A lingering question in criticism of Wieland asks why the narrator, Clara, uncharacteristically withholds knowledge of events and perpetrators—a decision making for exciting reading but showing a baffling artifice. Why does this traumatized protagonist spend so much time imparting her past ignorance when the eventualities are known to her at the time of her writing? Some suggest that Clara withholds the facts in an attempt to impart a feeling to readers, enlisting their sympathy and casting Carwin as the villain. Others read Clara's narrative strategies as a product of mental instability, perhaps even insanity. But there exists another possibility: I suggest that Clara's narrative logic is part of a larger theory of causality, accepted with complete faith by Clara and her companions, and characterized most often by a conceptualization of “flow” in the text.

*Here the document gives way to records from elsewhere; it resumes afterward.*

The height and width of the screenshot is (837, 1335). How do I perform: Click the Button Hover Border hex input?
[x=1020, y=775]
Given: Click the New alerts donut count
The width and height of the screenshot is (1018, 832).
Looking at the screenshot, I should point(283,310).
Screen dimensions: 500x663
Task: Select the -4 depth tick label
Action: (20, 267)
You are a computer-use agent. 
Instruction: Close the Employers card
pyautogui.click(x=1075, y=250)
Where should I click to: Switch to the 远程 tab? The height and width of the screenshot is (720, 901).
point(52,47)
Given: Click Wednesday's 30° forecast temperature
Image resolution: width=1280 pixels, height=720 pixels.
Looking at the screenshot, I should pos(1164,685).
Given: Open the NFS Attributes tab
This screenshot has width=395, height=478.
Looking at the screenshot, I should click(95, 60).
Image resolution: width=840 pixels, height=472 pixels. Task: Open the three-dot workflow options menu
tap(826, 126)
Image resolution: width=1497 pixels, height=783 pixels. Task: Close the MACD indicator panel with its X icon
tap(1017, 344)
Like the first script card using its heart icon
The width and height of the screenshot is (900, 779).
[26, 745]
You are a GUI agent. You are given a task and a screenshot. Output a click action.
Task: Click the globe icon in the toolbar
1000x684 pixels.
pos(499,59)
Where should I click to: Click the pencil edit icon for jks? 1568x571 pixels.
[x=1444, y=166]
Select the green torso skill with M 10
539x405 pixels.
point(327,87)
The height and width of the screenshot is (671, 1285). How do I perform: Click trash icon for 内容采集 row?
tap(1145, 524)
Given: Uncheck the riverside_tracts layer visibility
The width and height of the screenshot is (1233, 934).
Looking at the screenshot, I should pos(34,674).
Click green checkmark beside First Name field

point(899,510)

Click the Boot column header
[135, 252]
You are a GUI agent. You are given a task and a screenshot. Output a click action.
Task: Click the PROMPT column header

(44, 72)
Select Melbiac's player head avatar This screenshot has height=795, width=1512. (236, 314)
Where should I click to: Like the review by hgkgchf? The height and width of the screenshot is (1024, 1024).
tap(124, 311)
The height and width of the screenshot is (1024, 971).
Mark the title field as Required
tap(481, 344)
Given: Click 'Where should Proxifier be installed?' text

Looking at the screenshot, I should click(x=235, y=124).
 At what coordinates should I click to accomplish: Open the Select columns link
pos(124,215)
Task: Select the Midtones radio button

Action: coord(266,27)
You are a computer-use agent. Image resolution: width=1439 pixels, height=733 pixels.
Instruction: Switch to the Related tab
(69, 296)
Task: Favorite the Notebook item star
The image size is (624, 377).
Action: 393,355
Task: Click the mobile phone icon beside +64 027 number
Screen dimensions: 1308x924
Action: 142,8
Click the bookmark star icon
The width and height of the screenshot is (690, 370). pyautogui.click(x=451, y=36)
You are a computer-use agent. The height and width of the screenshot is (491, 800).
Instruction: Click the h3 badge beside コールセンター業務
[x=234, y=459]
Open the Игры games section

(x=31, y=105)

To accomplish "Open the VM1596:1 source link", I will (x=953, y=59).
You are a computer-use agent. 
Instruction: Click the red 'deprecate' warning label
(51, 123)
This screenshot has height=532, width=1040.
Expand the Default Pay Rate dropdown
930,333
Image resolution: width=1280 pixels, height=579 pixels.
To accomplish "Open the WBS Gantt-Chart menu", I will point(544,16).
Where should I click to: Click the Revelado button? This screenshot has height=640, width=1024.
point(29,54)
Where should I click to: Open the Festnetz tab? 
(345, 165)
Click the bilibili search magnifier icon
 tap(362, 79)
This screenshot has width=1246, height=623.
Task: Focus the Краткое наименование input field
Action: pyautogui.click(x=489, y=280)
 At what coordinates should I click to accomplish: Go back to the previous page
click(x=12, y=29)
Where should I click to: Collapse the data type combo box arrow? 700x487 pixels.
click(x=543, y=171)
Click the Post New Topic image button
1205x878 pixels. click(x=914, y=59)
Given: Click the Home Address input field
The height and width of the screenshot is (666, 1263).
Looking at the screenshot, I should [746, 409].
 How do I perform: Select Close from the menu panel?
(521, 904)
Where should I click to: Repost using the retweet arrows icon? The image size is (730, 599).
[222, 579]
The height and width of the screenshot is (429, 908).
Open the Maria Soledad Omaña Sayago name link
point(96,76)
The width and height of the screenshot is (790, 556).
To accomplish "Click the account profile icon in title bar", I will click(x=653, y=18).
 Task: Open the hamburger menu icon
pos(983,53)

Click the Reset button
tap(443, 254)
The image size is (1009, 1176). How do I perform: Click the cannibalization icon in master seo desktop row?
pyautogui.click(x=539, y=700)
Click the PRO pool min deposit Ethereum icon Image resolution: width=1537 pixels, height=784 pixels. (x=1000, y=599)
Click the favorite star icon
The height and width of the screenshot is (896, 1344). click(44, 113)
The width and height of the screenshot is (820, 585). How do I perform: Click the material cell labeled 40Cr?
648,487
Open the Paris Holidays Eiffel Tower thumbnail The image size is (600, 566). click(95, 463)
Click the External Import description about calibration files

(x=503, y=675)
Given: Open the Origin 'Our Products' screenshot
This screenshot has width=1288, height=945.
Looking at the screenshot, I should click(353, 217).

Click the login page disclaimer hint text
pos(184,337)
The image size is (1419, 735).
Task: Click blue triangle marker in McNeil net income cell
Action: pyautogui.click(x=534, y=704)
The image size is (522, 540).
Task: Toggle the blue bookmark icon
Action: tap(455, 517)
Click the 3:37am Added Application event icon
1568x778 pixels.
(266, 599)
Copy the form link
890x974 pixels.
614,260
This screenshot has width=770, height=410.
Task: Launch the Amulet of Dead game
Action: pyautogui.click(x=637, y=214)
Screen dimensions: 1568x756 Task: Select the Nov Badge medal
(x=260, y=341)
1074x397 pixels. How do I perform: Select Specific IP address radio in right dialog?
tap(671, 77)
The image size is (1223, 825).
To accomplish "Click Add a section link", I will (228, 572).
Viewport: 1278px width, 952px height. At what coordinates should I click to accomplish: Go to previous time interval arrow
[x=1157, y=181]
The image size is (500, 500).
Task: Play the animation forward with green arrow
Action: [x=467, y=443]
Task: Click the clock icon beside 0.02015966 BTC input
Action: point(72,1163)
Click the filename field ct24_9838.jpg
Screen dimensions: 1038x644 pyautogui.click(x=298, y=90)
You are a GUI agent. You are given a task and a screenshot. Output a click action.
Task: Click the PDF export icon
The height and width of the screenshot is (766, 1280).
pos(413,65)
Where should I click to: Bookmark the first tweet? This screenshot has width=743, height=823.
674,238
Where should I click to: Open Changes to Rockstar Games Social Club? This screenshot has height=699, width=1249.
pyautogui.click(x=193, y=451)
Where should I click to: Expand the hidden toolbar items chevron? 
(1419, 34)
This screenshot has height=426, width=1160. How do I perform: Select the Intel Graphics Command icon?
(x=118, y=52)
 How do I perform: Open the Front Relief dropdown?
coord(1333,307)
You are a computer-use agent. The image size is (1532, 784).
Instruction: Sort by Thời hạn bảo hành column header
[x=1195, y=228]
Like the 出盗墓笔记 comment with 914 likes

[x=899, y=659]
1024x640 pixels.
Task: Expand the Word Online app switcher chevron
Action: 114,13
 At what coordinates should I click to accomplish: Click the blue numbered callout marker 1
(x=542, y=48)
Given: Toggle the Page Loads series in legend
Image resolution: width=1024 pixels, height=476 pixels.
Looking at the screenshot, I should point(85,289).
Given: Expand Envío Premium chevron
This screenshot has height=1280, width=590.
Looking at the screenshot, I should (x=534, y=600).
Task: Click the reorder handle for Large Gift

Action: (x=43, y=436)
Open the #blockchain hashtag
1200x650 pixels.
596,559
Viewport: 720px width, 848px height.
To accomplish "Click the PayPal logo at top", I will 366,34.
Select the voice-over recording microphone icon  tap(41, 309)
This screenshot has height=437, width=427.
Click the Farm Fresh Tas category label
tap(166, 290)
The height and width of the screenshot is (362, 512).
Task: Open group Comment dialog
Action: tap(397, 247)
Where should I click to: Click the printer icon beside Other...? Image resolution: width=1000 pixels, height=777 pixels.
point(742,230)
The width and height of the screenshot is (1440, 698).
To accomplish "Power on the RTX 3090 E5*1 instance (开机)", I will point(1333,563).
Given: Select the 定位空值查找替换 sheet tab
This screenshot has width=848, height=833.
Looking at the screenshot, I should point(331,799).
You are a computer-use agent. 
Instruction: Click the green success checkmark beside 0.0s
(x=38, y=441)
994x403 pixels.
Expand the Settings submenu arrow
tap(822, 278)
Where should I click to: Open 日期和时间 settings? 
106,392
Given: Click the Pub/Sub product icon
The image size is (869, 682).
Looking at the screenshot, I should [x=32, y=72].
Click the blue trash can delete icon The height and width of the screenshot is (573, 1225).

This term flow, and related ones like “chain” and “train”, are used with almost neurotic constancy to describe the connections between precedents and antecedents, defining the actions of the present in terms of past inertia and predicting the future with prophetic surety. Likewise, these terms feature heavily in the long, pregnant passages regarding the drift of consciousness in the interior life of the narrator. Clara's retention of the eventual facts need not be read as an artificial device of story-telling, nor a manipulative tool in the prosecution of Carwin, but instead as emblematic of the novel's interrogation—and ultimate critique—of Enlightenment faith in perfect continuity, a faith which would justify Clara's dogged commitment to revealing events only in their original sequence. Ultimately, I argue that Brown's novel gestures toward the possibility of a more open Gothic model of events and thoughts, which could address the problematic ambiguities that remain despite Clara's attempt to impose a rigidly causal and chronological narrative.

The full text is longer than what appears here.